GOP Presidential Candidates talk about their pro-life convictions at Iowa premier of pro-life film

By Dave Andrusko

Less than three weeks before the Iowa caucuses, four Republican presidential contenders affirmed their strong pro-life convictions last night before an audience gathered in Des Moines for the premier of the pro-life documentary “The Gift of Life,” a joint venture of former Arkansas Gov. Mike Huckabee and Citizens United.  Former Senator Rick Santorum, Texas Gov. Rick Perry, former Speaker Newt Gingrich and Rep. Michele Bachmann spoke for 7-10 minutes each to a crowd of 1,200.

Huckabee, who is not running for President this year but who won the Iowa caucuses in 2008, hosted the event at the Hoyt Sherman Place.

Bachmann spoke first and sounded a common theme—in Barack Obama, “we have the most pro-abortion president that we have ever had in our nation.”  Bachmann also declared that she would be “the most pro-life president that we would ever have in our nation,” according to the Register, adding she would also be “the first president of the United States who has willingly participated with the lord God almighty in bringing forth human life, not only once, but five times.”

Bachmann said, “The No. 1 way that we will advance the cause of life is through the full-scale, 100-percent repeal of ObamaCare.”

Gingrich, who, according to the most recent poll, is narrowly behind in Iowa, (see “Topsy Turvy GOP Presidential Polls, Obama’s Personal Popularity Hits New Low”) said, “The whole reasoning behind Roe v. Wade is a utilitarian phony science reasoning that has collapsed under the weight of modern technology.”

If elected, Gingrich said he would sign an executive order to say “no U.S. money (goes) to pay for abortions anywhere in the world,” a reference to the pro-life Mexico City policy. In addition to defunding Planned Parenthood and rerouting that money to adoption services, Gingrich said he would reinstate President George W. Bush’s conscience policy “that says no doctor, no nurse, no pharmacist, no hospital can be forced to perform a procedure against their religious beliefs,” the Register reported.

Gov. Perry “pointed to his actions as the governor of Texas as evidence of his opposition to abortion and the policies he would pursue as president,” according to the Register. One of those actions is new state rules that disqualify abortion business affiliates from participation in  Texas’ Women’s Health Program. (See “Obama administration jeopardizes women’s health due to Pro-Life rules.”) On Monday, the Obama Administration’s Centers for Medicare & Medicaid Services refused to renew funding for the Program because of that provision.
□ □ □ □
## Exercise tasks
1) From the article on the Iowa film premiere, reproduce verbatim the passage between "Less than three" and "crowd of 1,200.", inclusive.
2) Answer these from the article on the Iowa film premiere:
(a) How large was the crowd the candidates addressed?
(b) At what venue did Huckabee host the event?
(c) Which federal body refused to renew funding for the Texas Women's Health Program?
□ □ □ □
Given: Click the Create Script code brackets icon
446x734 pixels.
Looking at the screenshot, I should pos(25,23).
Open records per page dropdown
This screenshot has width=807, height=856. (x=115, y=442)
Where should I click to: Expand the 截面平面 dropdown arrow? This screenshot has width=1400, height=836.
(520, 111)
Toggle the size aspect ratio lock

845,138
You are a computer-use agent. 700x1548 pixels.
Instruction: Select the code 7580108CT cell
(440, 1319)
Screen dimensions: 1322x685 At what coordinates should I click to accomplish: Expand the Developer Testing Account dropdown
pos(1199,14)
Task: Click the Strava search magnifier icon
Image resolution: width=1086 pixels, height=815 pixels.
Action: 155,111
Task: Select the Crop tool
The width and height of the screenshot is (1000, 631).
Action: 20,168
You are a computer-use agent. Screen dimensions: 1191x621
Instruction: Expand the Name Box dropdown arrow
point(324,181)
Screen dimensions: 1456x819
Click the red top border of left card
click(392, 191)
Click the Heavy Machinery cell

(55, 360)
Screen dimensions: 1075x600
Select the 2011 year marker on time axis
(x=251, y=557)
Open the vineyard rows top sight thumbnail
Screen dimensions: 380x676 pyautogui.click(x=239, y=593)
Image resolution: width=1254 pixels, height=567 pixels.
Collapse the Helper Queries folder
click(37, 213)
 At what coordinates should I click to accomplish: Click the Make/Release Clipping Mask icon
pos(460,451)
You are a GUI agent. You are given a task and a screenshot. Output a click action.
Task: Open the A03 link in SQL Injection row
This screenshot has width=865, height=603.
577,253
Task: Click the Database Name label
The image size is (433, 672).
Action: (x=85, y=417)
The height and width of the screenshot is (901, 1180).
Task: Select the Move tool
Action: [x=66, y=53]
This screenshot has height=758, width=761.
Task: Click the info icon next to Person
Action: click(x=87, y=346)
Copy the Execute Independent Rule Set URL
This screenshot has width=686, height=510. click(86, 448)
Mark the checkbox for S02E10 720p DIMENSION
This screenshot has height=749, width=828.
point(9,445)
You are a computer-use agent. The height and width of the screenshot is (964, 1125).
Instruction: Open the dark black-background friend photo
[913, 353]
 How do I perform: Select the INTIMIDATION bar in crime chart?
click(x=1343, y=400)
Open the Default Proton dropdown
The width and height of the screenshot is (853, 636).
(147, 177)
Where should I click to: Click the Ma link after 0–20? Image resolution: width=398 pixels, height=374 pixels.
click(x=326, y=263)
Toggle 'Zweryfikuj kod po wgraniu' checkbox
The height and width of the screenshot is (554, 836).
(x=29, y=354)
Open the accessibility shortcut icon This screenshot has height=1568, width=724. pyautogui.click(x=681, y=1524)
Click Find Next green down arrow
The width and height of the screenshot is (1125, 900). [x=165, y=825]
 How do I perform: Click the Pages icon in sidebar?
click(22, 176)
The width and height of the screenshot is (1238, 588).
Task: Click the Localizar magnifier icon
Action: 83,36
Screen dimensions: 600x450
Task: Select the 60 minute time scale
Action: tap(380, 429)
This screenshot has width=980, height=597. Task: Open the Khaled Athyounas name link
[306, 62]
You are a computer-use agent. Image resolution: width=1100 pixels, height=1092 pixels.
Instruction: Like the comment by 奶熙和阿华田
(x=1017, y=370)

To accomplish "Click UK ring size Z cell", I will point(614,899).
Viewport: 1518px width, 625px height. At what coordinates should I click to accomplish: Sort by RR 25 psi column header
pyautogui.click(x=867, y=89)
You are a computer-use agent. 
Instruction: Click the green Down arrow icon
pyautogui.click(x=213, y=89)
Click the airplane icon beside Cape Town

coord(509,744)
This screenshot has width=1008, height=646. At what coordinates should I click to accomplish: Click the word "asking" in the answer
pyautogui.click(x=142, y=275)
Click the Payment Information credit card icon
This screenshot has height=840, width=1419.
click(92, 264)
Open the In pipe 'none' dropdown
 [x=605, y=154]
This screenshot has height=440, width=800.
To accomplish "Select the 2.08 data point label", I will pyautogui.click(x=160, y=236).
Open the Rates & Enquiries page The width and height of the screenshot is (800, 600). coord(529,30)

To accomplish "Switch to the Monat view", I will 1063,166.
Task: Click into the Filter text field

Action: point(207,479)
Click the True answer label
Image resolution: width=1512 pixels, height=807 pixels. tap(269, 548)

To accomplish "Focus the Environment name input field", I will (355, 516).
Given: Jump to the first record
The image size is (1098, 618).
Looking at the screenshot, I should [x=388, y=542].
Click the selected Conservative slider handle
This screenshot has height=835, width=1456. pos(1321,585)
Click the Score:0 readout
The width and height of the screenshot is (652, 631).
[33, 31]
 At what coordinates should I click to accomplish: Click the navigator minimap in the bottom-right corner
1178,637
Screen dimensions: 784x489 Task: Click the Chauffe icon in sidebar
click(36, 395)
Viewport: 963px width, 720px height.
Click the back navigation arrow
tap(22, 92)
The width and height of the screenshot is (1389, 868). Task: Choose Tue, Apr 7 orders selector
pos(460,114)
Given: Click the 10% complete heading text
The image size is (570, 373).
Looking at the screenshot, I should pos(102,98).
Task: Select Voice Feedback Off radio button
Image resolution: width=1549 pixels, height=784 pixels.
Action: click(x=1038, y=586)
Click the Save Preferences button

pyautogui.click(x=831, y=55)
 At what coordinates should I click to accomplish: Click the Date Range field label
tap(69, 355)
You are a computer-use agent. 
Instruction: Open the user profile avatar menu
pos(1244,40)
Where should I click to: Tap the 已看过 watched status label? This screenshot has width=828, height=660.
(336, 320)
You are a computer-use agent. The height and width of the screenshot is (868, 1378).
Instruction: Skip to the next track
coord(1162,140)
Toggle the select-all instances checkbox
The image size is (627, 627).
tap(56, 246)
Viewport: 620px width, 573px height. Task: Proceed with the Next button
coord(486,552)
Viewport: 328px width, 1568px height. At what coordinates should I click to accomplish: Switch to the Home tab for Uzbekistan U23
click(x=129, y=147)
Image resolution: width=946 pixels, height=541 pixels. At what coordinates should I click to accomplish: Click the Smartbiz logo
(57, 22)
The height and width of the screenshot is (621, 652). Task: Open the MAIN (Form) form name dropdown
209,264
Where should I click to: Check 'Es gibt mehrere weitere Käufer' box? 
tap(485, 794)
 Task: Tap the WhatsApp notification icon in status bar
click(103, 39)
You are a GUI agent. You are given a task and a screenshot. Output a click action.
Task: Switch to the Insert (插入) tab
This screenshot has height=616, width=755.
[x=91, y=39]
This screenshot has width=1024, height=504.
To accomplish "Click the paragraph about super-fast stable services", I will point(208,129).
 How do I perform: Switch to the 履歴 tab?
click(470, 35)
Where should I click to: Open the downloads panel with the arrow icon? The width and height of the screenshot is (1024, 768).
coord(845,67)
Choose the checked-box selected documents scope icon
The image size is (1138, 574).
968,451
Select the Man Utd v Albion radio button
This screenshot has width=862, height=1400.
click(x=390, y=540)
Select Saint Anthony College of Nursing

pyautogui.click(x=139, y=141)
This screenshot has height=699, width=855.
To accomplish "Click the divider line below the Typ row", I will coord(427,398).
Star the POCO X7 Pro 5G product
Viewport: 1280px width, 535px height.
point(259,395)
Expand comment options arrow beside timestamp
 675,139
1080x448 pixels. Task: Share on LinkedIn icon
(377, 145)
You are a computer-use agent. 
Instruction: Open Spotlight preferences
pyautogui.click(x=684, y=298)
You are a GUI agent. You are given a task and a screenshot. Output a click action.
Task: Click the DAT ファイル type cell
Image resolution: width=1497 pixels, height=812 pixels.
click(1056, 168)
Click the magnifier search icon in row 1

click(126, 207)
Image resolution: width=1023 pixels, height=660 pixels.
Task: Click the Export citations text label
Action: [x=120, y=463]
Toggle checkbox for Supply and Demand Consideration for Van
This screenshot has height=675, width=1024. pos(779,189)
□ □ □ □
## Exercise solutions
1)
Less than three weeks before the Iowa caucuses, four Republican presidential contenders affirmed their strong pro-life convictions last night before an audience gathered in Des Moines for the premier of the pro-life documentary “The Gift of Life,” a joint venture of former Arkansas Gov. Mike Huckabee and Citizens United.  Former Senator Rick Santorum, Texas Gov. Rick Perry, former Speaker Newt Gingrich and Rep. Michele Bachmann spoke for 7-10 minutes each to a crowd of 1,200.

2)
(a) 1,200
(b) The Hoyt Sherman Place
(c) The Obama Administration's Centers for Medicare & Medicaid Services